═══ EXTRAIT DU TEXTE ═══
LE CFA Institute constate un intérêt grandissant pour sa formation ESG. Richard Fernand, responsable des certificats de l’institut de formation pour les professionnels de la finance, confie à Investment Officer que ce sont surtout les non-titulaires d’une charte CFA qui suivent les formations en vue d’obtenir un certificat ESG et risques climatiques, évaluation et investissement.
« Lorsque nous avons commencé en 2019, nous avions environ 2 000 inscriptions. Aujourd’hui, plus de 40 000 personnes ont suivi la formation. C’est en Europe et en Asie du Sud-Est que l’intérêt est le plus marqué », déclare Richard Fernand. « Mais ce qui est le plus surprenant, c’est qu’il s’agit principalement de nouveaux étudiants : 85 % des personnes inscrites suivent une formation chez nous pour la première fois et n’ont donc pas obtenu la charte CFA. Cela montre un grand intérêt pour le marché. Il est également frappant de constater que plus de la moitié des inscrits sont des femmes. »
« Pourtant, notre focalisation sur l’ESG n’a rien de nouveau », poursuit Richard Fernand. « Cela fait plus de 20 ans que le programme CFA met explicitement l’accent sur la gouvernance. Mais le certificat ESG Investing approfondit les trois composantes de l’ESG. La réglementation européenne sur la divulgation joue un rôle important à cet égard, et fait bouger les lignes : certaines de ces idées et de ces philosophies sont adoptées dans le monde entier. Je pense que nous cheminons assez rapidement vers une sorte de norme mondiale. »
L’évolution continue des formations
L’offre de formations du CFA a évolué ces dernières années et continuera à le faire. Le responsable de la formation voit de nouvelles opportunités de formation, « par exemple, dans un chevauchement évident entre les investissements climatiques et le capital-investissement. Avec ce type de formations spécifiques, nous approfondissons le sujet. »
Le CFA Institute s’appuie sur des spécialistes pour élaborer le contenu de la formation et fait appel à des experts externes qui peuvent fournir des informations sur les pratiques du marché. « Nous essayons également de faire des analyses pour voir où doit aller le secteur à court et à moyen terme. »
═══ LIGNES DE DONNÉES ═══
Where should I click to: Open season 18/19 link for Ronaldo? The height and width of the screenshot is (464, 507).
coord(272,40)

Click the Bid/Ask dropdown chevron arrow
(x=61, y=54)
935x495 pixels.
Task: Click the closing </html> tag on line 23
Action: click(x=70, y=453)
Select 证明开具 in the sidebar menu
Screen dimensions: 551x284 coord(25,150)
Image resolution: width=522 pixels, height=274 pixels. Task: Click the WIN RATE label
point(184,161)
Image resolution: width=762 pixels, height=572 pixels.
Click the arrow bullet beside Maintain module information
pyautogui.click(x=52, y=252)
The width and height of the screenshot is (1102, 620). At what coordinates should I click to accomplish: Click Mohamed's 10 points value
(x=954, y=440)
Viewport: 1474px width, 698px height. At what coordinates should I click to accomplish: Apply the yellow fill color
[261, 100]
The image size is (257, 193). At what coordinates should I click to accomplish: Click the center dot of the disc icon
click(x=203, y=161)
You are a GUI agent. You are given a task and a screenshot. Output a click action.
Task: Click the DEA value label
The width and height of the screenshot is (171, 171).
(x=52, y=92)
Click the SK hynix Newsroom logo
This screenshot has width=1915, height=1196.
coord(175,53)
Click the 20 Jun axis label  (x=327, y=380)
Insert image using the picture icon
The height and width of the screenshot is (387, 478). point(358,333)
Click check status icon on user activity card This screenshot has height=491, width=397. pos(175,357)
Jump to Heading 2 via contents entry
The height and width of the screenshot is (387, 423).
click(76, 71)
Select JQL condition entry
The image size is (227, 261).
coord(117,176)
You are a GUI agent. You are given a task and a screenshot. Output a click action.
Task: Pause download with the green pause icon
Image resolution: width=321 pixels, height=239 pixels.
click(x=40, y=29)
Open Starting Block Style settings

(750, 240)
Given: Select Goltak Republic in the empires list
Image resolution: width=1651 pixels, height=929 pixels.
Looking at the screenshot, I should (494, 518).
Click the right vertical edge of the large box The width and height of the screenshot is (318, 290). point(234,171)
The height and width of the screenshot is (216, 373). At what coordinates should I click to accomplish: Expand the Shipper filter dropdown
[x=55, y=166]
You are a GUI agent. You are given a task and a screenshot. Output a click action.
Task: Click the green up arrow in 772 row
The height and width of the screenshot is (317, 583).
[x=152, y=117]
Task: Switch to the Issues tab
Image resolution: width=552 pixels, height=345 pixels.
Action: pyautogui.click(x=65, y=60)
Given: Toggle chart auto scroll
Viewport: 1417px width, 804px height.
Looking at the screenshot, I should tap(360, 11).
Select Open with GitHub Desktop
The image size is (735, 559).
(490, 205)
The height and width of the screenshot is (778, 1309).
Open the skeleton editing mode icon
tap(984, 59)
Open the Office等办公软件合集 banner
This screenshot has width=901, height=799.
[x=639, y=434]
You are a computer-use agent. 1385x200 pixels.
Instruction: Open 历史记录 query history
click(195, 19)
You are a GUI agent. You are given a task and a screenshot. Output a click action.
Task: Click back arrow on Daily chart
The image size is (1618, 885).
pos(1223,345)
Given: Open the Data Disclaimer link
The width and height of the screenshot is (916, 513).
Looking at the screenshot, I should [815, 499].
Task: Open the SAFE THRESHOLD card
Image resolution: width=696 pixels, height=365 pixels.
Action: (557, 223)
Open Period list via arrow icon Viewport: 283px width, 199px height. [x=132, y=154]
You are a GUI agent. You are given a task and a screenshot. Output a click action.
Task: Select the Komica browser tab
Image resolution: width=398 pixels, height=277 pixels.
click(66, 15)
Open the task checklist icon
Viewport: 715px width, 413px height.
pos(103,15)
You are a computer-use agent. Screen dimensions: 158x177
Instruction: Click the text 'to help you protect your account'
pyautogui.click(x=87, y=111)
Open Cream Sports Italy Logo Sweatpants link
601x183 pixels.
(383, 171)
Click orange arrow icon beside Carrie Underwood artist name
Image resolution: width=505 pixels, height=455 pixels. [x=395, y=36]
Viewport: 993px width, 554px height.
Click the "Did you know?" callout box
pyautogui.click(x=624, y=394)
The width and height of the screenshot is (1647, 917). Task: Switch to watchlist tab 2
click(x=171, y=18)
═══
**SÉRIE D'EXERCICES:**
a) Dans l'article sur la formation ESG du CFA Institute, pour quelle raison l'institut fait-il appel à des experts externes ? Répondez en une à trois phrases.
b) Poursuivez l'article sur la formation ESG du CFA Institute après sa dernière phrase.

**RÉPONSES ATTENDUES:**
a) Le CFA Institute fait appel à des experts externes parce qu'ils peuvent fournir des informations sur les pratiques du marché. Ils viennent en appui des spécialistes sur lesquels l'institut s'appuie pour élaborer le contenu de la formation.

b)
« En fin de compte, la question que les gestionnaires d’actifs doivent se poser est la suivante : les entreprises sont-elles parées pour faire face à une nouvelle réalité ? » s’interroge Richard Fernand. « Cette nouvelle réalité implique des réglementations plus strictes, mais aussi de nouveaux coûts et risques. Que faire d’une entreprise qui a besoin d’eau de refroidissement ? On peut dire que l’ESG est devenu un terme politiquement chargé aux États-Unis, cela ne signifie pas encore pour autant qu’un gestionnaire d’actifs ne tienne pas compte de la rareté de l’eau en Californie. À cet égard, je ne pense pas que la profession d’analyste change beaucoup. Ces derniers doivent considérer de manière critique le réalisme de la stratégie d’une entreprise. Ils ont toujours eu ce regard critique sur la stratégie, mais maintenant une couche vient s’y ajouter : un plan de transition. Ce n’est donc pas vraiment une approche totalement nouvelle, mais plutôt une extension. »
Richard Fernand s’attend à ce que toute « société de gestion de fonds bien-pensante » ait conscience que la transition vers une économie à faible émission de carbone ne peut pas être arrêtée. « Là où il peut y avoir des divergences d’opinions, c’est sur la vitesse à laquelle cette transition se fera. Cette considération implique naturellement des stratégies d’investissement différentes. Certains secteurs, comme l’industrie du charbon, vont sans doute totalement disparaître. Avec un grand nombre d’actifs échoués à la clé. Et là également, la question se pose : peut-on reconvertir une mine en surface, par exemple ? Et la maintenir ainsi plus ou moins rentable ? Ce sont des questions que nous abordons dans notre formation. »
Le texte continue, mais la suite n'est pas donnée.